> What this task involves
Please restate each line of the data that follows word for word, skipping any image.
__________
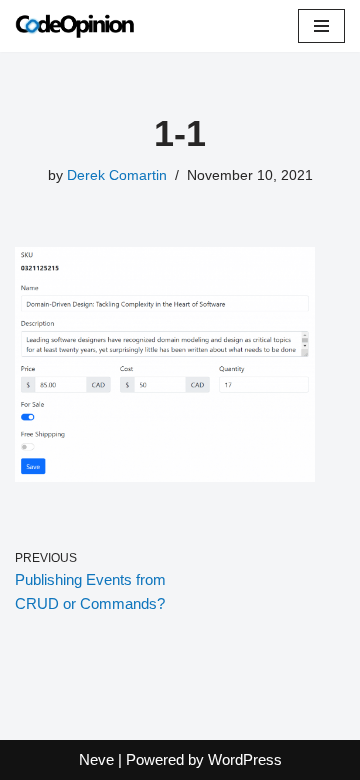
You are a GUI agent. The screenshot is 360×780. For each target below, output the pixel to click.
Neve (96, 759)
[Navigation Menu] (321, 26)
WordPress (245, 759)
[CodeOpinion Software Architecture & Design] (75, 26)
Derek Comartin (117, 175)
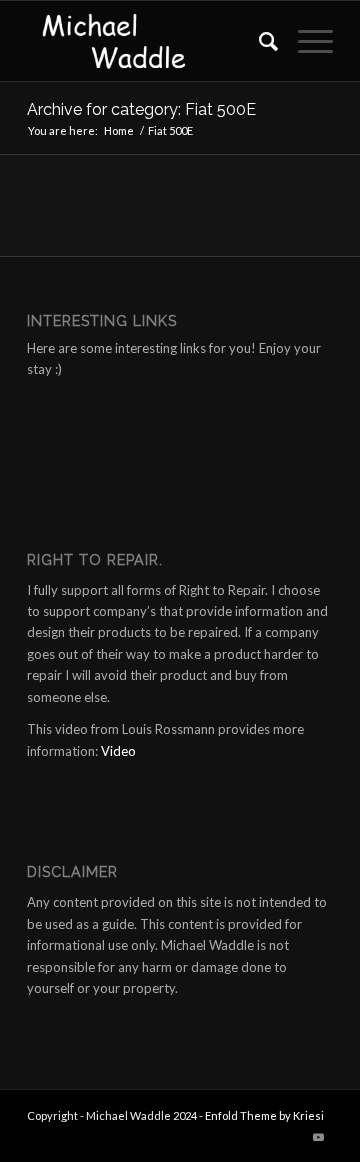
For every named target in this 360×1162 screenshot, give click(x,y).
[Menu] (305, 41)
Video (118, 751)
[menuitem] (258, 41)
__________
> Exercise answer
You are a GUI agent. The screenshot is 360×780. For each target below, output the pixel to click.
Neve (96, 759)
[Navigation Menu] (321, 26)
WordPress (245, 759)
[CodeOpinion Software Architecture & Design] (75, 26)
Derek Comartin (117, 175)
For every named target in this 360×1162 screenshot, give click(x,y).
[Menu] (305, 41)
Video (118, 751)
[menuitem] (258, 41)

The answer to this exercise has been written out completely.